Lavoro molto volentieri anche in studio e realizzo opere su tela e su altri supporti. Mi piace sperimentare anche linguaggi diversi come il video, l’elaborazione di tappeti sonori da poter utilizzare negli allestimenti o nei teaser di presentazione di alcuni lavori, l’utilizzo della carta o di altri materiali per piccole sculture. Mi piace lavorare insieme a mio fratello Andrea che, oltre a portare avanti il suo percorso artistico, accompagna l’attività del progetto The Gummy Gue sin dagli inizi e mi affianca nella realizzazione delle opere di grandi dimensioni. Questo ci porta anche a esprimerci insieme con il progetto Brevidistanze, dove indaghiamo le possibilità associative dei diversi linguaggi proposti da entrambi.

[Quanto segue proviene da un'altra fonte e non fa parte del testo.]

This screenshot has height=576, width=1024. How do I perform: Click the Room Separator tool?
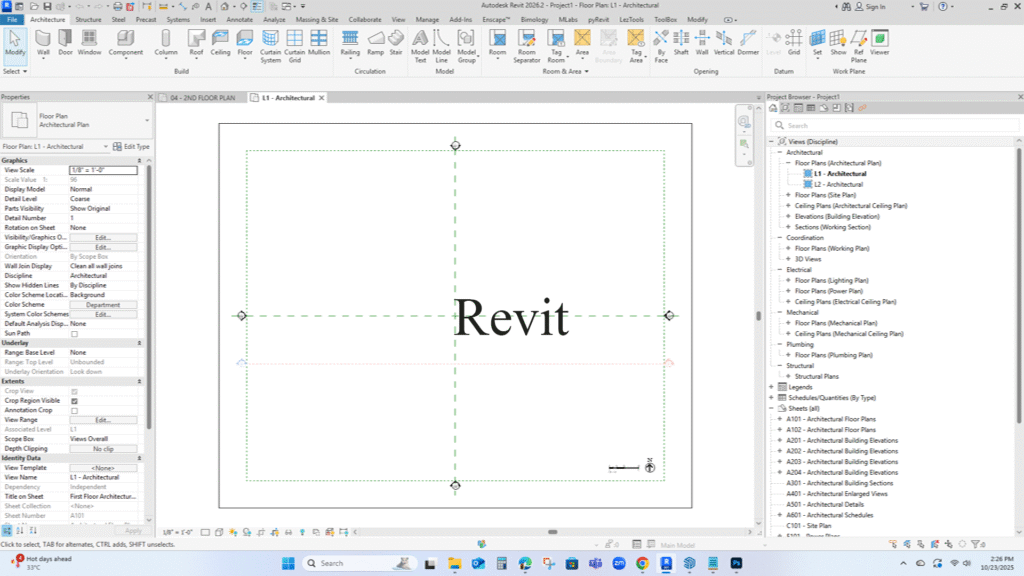pos(527,42)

Insieme a lui sei direttore artistico di Ritmo, spazio culturale indipendente di Catania nato nel 2013. Come procede questo progetto e come interpreti questo ruolo?
Il progetto continua la sua attività di divulgazione, promuovendo il lavoro di artisti per i quali nasce curiosità. La nostra programmazione cerca sempre di alternare progetti differenti, la parola Ritmo è stata scelta per indicare proprio il desiderio di circolarità tra artisti diversi e differenti linguaggi espressivi. Per quanto riguarda l’attività di direzione artistica, decidiamo insieme gli artisti da proporre, discutendo e valutando le possibilità di sviluppo in maniera collettiva con tutti i membri di Ritmo. Li scegliamo in base a un interesse sincero nei confronti del loro lavoro dopo un’attenta osservazione. La collaborazione con un autore pone a volte le basi per lo sviluppo di progetti futuri, si individuano così dei canali di ricerca che tentiamo di perseguire, come ad esempio quelli dell’arte urbana, dell’editoria, delle tematiche di rappresentazione figurativa, dei linguaggi digitali e multimediali. A volte gli artisti arrivano senza che noi li scegliamo, scrivendoci per proporci un progetto che vorrebbero realizzare, e noi lo valutiamo in base al nostro gusto e alle nostre possibilità.
Oltre al progetto con il CONI di cui ci hai fatto vedere una piccola anticipazione online, che appuntamenti hai nei prossimi mesi?
Siamo in attesa delle fotografie del lavoro al CONI, spero presto di poter pubblicare qualcosa. In programma ho una serie di progetti nello spazio pubblico, sia in Sicilia sia in altre parti d’Italia, forse all’estero a settembre ma non è ancora sicuro. Lavorerò in studio per alcune esposizioni previste per quest’estate: un progetto Brevidistanze per la fondazione Oelle e una collettiva dedicata all’Astrattismo Italiano, che mette in relazione i maestri del Novecento con le nuove tendenze urbane.